(YOUR ASSIGNMENT): From the data below, repeat exactly the lines from the line with "Image resolution: width=1456 pixels, height=817" to the line with "Task: Open the I-GIS A/S link", both included.

(DATA IN THIS EXERCISE):

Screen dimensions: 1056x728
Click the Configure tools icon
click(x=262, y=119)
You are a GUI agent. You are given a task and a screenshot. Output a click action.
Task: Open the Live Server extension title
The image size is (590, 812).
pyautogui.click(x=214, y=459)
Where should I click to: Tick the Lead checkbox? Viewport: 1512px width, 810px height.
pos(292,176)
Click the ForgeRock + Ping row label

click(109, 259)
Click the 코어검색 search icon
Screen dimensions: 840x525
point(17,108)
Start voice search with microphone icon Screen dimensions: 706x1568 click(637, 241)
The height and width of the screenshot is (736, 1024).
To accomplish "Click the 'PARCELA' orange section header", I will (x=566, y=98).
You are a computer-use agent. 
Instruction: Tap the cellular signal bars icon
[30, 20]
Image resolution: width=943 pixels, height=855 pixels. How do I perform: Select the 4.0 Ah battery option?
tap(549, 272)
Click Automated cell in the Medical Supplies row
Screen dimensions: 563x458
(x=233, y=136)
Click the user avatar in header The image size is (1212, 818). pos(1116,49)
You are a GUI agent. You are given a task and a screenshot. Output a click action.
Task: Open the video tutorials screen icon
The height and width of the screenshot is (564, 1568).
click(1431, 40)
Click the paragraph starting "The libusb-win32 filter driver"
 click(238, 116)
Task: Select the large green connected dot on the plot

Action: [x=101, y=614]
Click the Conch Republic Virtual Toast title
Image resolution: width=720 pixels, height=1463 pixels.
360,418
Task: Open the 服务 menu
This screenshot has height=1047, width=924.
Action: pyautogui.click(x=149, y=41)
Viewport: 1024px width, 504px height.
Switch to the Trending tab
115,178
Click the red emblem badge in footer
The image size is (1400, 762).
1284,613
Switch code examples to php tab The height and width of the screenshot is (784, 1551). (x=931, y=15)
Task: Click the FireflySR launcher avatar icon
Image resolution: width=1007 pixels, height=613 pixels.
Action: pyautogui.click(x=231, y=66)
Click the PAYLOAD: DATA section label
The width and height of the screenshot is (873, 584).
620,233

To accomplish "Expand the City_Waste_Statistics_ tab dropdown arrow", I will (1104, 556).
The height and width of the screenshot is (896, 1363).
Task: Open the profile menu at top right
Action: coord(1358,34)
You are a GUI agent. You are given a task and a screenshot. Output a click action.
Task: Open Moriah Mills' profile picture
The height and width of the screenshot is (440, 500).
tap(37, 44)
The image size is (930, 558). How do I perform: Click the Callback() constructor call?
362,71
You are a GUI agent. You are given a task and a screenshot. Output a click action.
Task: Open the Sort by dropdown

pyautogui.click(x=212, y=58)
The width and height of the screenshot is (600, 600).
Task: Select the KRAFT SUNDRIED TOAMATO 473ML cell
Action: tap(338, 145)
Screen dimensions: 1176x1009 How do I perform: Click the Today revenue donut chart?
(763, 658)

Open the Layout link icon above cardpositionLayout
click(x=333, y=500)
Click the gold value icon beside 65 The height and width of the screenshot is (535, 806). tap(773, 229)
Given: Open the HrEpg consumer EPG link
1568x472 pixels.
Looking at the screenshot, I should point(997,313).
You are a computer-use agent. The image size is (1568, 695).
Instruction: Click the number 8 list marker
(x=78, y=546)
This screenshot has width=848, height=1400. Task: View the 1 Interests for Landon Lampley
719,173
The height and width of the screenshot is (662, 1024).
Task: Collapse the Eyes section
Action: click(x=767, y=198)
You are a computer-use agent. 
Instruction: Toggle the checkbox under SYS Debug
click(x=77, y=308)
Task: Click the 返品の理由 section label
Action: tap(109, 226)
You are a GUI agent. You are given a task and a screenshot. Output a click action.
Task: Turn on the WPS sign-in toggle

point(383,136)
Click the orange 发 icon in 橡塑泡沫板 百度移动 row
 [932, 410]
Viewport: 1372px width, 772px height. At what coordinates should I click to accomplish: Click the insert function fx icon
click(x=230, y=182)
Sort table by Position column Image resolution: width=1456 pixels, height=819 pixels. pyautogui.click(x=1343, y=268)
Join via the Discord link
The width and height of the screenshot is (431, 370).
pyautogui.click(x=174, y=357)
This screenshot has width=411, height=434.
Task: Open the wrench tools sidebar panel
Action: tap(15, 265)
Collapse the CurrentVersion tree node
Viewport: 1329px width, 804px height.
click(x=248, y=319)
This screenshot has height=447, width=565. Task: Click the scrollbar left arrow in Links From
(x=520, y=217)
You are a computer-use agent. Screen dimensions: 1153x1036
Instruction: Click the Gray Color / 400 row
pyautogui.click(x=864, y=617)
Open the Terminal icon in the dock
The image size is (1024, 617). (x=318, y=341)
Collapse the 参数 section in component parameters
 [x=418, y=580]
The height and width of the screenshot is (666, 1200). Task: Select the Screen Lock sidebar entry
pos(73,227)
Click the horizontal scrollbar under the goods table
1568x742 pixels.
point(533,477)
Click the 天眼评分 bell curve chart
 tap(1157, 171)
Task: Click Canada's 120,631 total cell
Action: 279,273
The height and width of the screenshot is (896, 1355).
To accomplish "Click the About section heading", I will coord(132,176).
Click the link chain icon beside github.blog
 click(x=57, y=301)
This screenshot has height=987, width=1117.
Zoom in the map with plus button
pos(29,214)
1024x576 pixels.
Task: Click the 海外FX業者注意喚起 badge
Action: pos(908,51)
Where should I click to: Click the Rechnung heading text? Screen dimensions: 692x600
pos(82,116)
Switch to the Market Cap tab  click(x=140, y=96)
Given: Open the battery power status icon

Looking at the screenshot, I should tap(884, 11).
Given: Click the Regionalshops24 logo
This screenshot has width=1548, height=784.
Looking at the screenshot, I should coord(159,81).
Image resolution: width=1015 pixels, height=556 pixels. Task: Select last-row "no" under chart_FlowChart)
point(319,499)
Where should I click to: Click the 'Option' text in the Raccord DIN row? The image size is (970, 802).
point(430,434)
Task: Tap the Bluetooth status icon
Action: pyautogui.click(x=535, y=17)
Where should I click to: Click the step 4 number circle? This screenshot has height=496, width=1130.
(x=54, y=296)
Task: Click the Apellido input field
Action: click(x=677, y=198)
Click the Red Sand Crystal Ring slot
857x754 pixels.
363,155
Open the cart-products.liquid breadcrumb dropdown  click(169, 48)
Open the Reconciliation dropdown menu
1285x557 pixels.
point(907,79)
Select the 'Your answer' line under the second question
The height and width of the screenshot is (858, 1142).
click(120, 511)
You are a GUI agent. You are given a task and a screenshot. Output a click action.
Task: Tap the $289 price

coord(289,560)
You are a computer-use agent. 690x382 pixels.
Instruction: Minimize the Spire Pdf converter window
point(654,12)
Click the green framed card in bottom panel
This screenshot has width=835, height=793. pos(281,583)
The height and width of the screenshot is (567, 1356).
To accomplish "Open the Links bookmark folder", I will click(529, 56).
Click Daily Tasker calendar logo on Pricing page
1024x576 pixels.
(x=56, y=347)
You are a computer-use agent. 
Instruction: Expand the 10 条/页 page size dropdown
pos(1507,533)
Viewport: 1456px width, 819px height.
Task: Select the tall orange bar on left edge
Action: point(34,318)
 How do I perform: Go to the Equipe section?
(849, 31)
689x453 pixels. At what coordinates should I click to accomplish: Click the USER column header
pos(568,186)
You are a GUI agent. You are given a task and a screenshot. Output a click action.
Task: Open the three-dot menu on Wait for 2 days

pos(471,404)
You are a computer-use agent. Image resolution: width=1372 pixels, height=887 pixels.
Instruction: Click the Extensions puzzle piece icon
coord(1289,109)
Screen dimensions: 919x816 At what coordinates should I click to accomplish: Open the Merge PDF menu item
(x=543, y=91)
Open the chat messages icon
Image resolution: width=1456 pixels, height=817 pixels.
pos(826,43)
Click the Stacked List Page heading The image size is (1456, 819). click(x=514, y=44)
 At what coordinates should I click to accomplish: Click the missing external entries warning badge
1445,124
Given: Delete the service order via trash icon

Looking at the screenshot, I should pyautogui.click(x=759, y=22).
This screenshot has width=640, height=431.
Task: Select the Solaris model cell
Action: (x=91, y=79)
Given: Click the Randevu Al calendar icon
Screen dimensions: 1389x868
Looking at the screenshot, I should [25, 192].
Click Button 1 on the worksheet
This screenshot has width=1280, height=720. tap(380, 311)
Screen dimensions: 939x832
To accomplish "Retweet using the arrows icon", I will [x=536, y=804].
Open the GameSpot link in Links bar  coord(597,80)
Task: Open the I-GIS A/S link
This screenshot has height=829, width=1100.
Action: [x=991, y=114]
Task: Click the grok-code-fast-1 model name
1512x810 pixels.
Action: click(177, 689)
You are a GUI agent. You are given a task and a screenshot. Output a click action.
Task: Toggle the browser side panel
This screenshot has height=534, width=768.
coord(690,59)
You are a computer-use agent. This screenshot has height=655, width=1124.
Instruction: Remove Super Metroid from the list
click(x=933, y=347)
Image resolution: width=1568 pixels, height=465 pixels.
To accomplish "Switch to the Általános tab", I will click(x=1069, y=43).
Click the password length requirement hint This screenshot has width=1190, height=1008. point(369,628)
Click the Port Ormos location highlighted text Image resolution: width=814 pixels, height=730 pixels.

(SOLUTION FOR THIS PROBLEM):
Image resolution: width=1456 pixels, height=817 pixels.
pos(826,43)
Click the Stacked List Page heading The image size is (1456, 819). click(x=514, y=44)
 At what coordinates should I click to accomplish: Click the missing external entries warning badge
1445,124
Given: Delete the service order via trash icon

Looking at the screenshot, I should pyautogui.click(x=759, y=22).
This screenshot has width=640, height=431.
Task: Select the Solaris model cell
Action: (x=91, y=79)
Given: Click the Randevu Al calendar icon
Screen dimensions: 1389x868
Looking at the screenshot, I should [25, 192].
Click Button 1 on the worksheet
This screenshot has width=1280, height=720. tap(380, 311)
Screen dimensions: 939x832
To accomplish "Retweet using the arrows icon", I will [x=536, y=804].
Open the GameSpot link in Links bar  coord(597,80)
Task: Open the I-GIS A/S link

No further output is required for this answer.